Ⅰ. Introduction
1) Next Generation Sequencing(NGS)
-정의: 2000년대부터 개발된 sequencing 방법으로, 기존의 Sanger sequencing 방법에 의해 가격이 저렴하고 속도가 빠르며 자동화된 것이 특징이다(Schuster 2008)

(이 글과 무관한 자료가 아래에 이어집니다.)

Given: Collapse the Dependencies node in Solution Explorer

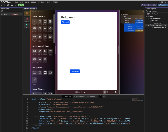Looking at the screenshot, I should (x=149, y=19).
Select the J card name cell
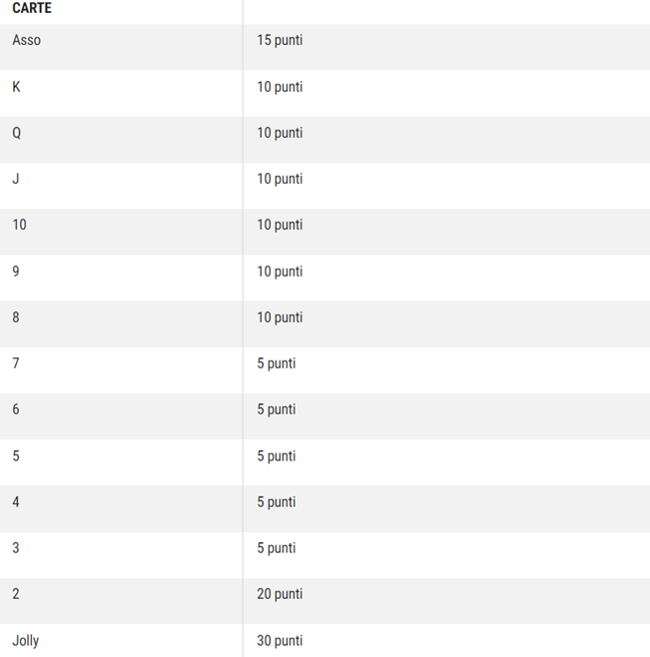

-기본원리: chromatin은 nucleus 안에서 매우 강하게 condensation되어있으므로, DNA의 long strand를 작은 fragments로 나눈다(fragmentation). DNA fragments에 adaptor를 붙이고, 이를 high density microarray의 표면에 고정시켜 DNA segments들을 공간적으로 분리한다. DNA segments를 증폭시켜 각각을 cluster로 만든 뒤, cluster를 개별적으로 sequencing한다. 한 cluster는 한 template로부터 유래한 것이므로, 모두 sequence가 같게된다. 이때 DNA의 base가 A=T, G≡C로 complementary하게 binding하는 원리를 이용하여 sequencing한다.
-종류 및 과정
①Illumina sequencing: purified된 DNA sequence를 short fragments로 잘라 fragmentation한다. 잘린 DNA fragment에 adaptor를 붙이고, 이들을 고체판(chip)에 심는다. chip 표면에는 primer가 binding할 수 있는 complementary한 sequence들이 immobilized되어있어, DNA fragments가 고정된다. base(A/T/G/C)에 따라 다른 색의 형광을 붙였으며, 3’ block이 있어 더 이상 elongation이 안되도록 한 dNTP를 처리하면, dNTP가 complementary한 DNA template와 binding한다. 이를 fluorescent microscope를 통해 촬영하면, 각 template가 fluorescent dot으로 보이게 되므로, 각 spot의 색을 보고 해당 nucleotide의 base를 읽는다. chip을 wash하여 dNTP에 붙어있던 형광과 3’block을 떨어뜨린 뒤, 다음 dNTP를 붙이고 동일한 과정을 반복하여 nucleotide를 읽는 것을 계속해서 반복한다. 이러한 방식으로 몇 천 개의 DNA fragments를 동시에 진행하면 각 spot에서의 DNA sequence를 알 수 있고, 각 fragments의 겹치는 부분을 연결해서 조합하면 원하는 DNA sequence을 읽을 수 있다. 이러한 Illumina sequencing 방식은 기존의 방법보다 그 속도가 매우 빠르고 자동화 되어있어, NGS 시장에서 가장 큰 점유율을 차지하고 있다.